Work to complete
For each statement, answer yes or no on whether it agrees with the text on the tear test for dry eye, and quote the text's deciding words: (a) the paper strips are left in place for a minute; (b) local anaesthetic in the eye is recommended to make the test more comfortable; (c) the strips are impregnated with red dye.

Excerpt
= = = = = = =
Estimated reading time: 2 minutes
by Dr Eythan Walsh, Northern Suburbs Veterinary Hospital, Greensborough, VIC
The Shirmer tear test is used to diagnose dry eye in dogs and cats. The paper strips are positioned on the cornea and left for a minute to measure tear production.
What’s good about it
The test is quick, easy to administer and cheap to purchase. It’s the mainstay of diagnosis for dry eye, which is quite a common condition. When the eye is not receiving enough lubrication, it often leads to a slight mucoid discharge. The eye can become dried out and is prone to developing ulcers and other associated problems.
Administering the test can be uncomfortable for the animal but they generally tolerate it very well. Some animals will toss their head around and some will just sit there quietly. Their reaction is very much on a case-by-case basis.
Markers printed on the strips in millimetres indicate the quantity of tears that are being absorbed. The strips are also impregnated with blue dye to make it easy to read the results. If the absorption doesn’t meet certain thresholds, then a diagnosis of dry eye can be given.
What’s not so good
The success of the test is user-dependent. The strip needs to be positioned on the correct part of the cornea or there will be an inaccurate result. The test can be a bit uncomfortable for the animal but local anaesthetic in the eye needs to be avoided as it interferes with tear production. It’s also important to avoid getting oil from your fingers onto the test strips as that will impact on the test results too.
= = = = = = =
Source material
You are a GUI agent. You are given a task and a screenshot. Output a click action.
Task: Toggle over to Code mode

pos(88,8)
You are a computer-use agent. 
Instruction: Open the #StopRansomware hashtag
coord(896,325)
= = = = = = =
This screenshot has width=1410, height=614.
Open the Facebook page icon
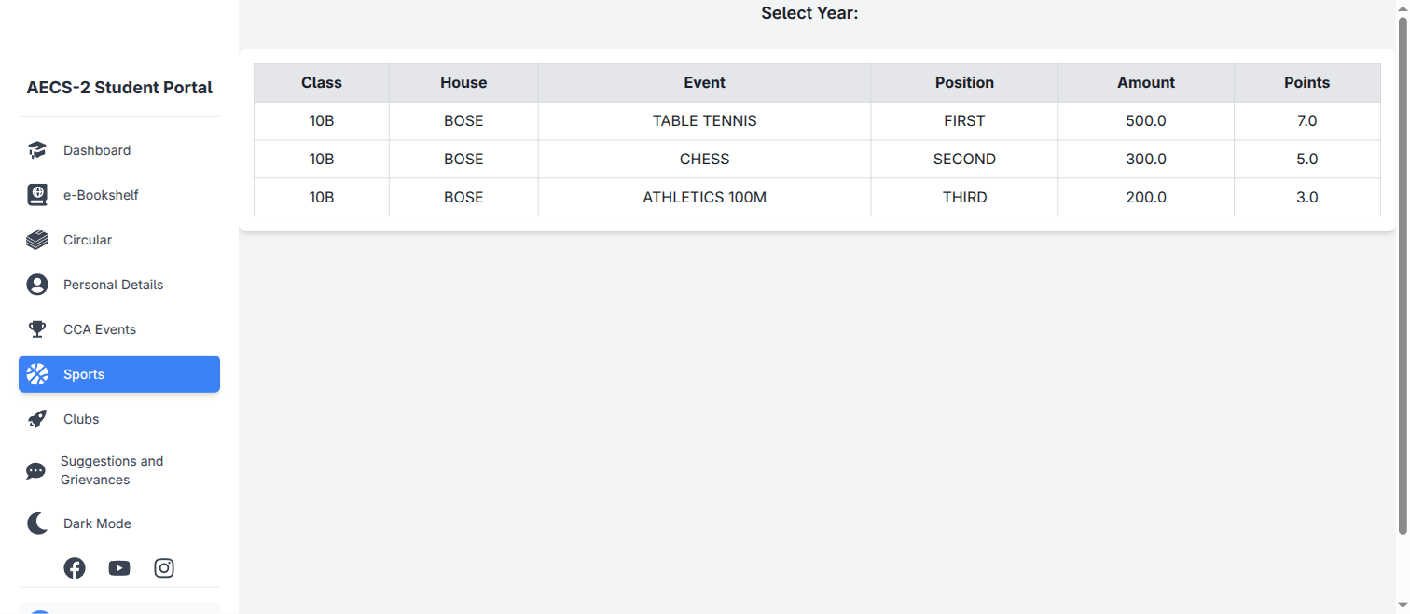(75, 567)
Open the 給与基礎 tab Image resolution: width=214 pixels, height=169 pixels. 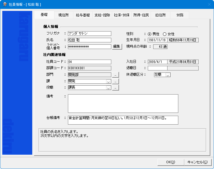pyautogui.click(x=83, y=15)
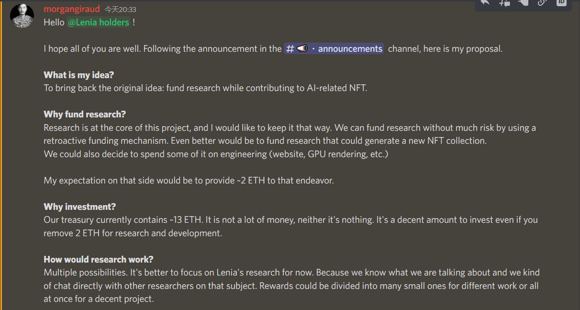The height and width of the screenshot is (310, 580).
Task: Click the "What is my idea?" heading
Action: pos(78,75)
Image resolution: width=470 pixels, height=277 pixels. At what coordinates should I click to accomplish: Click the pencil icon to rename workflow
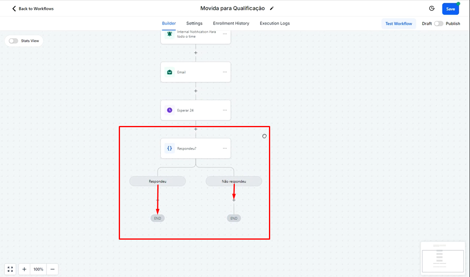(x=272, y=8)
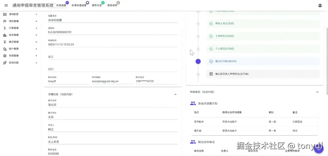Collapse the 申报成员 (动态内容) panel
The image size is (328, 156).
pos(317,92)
= = = = = = =
Response box
(a) Yes: "left for a minute to measure tear production"
(b) No: "local anaesthetic in the eye needs to be avoided as it interferes with tear production"
(c) No: "The strips are also impregnated with blue dye"